Chicago White Sox owner Jerry Reinsdorf believes the ordinance will do more good for the city than harm.Reinsdorf sees this new code as a chance for business to grow, unemployment to hit new lows, and the city government to make its cut from sports betting bars to having users place wagers in and around stadium locations. Still, not much was mentioned about the sports franchise owner’s $100 million deal with DraftKings to start a sports betting operation at Wrigley Field in the near future.
Even if the proposal is justified as an intent for the local government to take advantage of a 2% tax on generated revenue, bigger interests seem to lie in the outline of major sports franchise figures.
Ratification Defeats The Ordinance’s Original Purpose
Chicago casino owner Neil Bluhm stepped in the recent debate, claiming that his interests were also at stake. To Bluhm, granting sports betting licenses to multiple businesses at the stadium or within a five-block radius would simply hurt the already strengthened casino industry in the city.
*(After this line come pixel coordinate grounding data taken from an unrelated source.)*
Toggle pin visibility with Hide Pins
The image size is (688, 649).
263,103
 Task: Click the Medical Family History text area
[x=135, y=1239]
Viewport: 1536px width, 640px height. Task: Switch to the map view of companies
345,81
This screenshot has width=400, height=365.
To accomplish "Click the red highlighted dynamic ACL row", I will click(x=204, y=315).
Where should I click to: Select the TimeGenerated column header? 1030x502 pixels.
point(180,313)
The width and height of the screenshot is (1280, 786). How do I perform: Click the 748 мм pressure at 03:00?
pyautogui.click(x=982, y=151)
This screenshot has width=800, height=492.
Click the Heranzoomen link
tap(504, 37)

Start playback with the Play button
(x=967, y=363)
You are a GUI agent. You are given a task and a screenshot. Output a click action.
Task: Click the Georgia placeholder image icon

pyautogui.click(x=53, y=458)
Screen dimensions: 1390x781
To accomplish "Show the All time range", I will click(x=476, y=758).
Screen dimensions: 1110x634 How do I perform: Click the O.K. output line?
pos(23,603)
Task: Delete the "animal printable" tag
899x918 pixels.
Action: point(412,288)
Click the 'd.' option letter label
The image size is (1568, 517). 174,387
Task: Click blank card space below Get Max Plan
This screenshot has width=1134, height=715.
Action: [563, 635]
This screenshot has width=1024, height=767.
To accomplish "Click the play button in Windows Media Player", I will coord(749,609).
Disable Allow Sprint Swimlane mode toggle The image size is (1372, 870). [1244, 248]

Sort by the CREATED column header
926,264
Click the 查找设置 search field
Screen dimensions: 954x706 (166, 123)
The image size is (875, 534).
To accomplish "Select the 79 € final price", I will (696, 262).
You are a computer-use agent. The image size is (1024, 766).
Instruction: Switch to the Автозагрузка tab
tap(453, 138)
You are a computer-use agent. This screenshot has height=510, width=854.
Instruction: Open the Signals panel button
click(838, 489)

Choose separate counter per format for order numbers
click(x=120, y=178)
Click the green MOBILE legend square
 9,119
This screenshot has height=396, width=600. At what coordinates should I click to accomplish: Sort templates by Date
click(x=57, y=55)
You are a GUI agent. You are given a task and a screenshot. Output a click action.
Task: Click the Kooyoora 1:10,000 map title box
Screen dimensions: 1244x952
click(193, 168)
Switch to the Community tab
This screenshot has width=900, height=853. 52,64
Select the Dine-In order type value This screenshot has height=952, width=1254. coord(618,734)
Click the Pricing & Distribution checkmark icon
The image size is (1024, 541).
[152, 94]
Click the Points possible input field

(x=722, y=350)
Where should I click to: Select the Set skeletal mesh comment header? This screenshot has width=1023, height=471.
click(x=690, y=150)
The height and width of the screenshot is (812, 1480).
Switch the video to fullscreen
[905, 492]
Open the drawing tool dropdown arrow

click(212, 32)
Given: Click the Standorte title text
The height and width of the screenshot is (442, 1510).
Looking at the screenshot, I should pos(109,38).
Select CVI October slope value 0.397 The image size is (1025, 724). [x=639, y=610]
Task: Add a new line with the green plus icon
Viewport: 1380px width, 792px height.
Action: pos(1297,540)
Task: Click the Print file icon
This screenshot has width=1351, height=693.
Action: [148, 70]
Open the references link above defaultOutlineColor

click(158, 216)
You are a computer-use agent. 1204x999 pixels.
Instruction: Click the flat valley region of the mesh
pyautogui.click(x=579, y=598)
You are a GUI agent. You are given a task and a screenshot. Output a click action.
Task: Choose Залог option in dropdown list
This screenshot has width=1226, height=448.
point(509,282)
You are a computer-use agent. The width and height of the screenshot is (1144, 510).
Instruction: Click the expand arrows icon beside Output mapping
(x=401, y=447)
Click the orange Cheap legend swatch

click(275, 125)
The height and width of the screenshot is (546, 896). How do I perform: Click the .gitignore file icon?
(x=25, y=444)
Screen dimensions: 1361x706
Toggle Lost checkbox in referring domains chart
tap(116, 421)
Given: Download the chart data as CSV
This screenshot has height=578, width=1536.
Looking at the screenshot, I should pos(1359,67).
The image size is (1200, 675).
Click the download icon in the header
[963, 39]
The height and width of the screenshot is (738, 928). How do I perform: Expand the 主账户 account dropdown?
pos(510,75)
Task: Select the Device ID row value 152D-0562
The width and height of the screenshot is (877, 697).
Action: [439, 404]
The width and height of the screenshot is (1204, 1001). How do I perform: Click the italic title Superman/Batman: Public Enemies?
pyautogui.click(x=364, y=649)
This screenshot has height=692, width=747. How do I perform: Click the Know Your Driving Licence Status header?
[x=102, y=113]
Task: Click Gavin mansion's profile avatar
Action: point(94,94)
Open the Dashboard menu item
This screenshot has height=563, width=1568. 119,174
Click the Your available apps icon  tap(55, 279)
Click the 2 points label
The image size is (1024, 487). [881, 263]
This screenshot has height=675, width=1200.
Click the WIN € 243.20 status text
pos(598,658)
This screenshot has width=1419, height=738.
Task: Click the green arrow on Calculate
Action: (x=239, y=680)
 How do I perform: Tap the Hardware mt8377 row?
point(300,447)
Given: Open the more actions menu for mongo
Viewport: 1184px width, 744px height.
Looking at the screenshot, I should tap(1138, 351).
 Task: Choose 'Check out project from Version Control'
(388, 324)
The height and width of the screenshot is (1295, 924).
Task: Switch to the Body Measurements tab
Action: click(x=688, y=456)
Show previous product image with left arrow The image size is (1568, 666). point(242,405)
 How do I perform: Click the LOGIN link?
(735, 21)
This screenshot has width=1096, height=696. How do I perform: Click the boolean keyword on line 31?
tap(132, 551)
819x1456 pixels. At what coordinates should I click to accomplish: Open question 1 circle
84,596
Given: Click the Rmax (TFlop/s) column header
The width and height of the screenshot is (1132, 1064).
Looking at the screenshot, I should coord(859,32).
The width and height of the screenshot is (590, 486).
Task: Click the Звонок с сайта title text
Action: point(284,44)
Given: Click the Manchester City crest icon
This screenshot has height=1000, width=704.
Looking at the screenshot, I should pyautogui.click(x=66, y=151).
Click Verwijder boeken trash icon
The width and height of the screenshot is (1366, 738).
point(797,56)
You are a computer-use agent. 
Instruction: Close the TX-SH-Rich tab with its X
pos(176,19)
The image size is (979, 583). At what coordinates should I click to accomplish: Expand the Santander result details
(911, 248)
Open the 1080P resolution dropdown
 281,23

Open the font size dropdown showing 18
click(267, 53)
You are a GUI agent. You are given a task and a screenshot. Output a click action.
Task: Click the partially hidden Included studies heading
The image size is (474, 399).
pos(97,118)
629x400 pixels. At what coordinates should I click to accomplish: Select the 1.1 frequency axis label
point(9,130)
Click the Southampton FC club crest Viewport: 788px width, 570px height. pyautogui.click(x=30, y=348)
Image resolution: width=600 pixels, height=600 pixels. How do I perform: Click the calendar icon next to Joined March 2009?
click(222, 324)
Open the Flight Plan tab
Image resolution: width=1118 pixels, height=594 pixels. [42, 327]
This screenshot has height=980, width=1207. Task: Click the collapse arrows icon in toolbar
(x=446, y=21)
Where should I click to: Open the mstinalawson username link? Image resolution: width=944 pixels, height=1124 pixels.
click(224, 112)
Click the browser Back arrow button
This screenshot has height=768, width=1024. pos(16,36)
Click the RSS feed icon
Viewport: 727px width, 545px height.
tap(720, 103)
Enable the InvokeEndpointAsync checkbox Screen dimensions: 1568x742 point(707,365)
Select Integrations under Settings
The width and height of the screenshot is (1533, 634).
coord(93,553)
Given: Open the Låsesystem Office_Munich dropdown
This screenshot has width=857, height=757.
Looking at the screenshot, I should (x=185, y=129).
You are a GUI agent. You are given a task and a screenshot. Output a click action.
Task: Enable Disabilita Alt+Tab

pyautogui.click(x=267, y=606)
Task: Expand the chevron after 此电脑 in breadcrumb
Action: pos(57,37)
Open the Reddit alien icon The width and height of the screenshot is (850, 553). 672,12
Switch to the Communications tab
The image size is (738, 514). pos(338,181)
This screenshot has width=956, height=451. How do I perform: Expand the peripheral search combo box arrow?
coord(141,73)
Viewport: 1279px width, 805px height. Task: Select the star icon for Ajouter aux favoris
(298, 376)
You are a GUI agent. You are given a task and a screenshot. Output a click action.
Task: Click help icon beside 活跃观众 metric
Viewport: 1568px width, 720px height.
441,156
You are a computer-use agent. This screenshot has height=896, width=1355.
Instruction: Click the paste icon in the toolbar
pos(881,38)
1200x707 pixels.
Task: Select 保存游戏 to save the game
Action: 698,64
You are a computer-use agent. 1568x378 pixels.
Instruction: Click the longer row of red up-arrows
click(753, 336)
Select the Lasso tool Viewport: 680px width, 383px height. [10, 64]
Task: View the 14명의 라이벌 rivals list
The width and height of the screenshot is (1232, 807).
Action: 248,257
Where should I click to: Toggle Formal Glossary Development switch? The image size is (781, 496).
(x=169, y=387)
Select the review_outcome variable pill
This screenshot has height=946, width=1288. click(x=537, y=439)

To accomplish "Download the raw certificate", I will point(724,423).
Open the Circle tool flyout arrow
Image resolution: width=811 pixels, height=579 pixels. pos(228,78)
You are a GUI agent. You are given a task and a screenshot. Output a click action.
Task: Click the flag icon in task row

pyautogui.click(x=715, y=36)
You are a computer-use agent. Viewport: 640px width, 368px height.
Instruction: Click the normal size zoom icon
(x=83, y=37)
To Reinsdorf, this was the perfect way to drift away from the main topic by getting back at Bluhm and claiming that he was only seeking to protect his casino interests. Whether Reinsdorf is correct and whether he is also considering the ordinance’s original purpose remains a question. However, on several occasions in the past, Bluhm sought conversations with city and sports leaders about legalized sports betting in the city.
To some committee members, such as Southern Chicago Alderman Anthony Beale, the ratification of the ordinance has proven that nothing will change. Beale claims that the law was pushed by more prominent players in the Chicago business landscape as a quick fix for their business interests to grow in the city.
Beale also believes that the ordinance does not address minority and ethnically diverse proposals to the extent of which was initially intended. He went as far as to claim that some committee members, including himself, were discouraging voters from supporting the passing of the ordinance.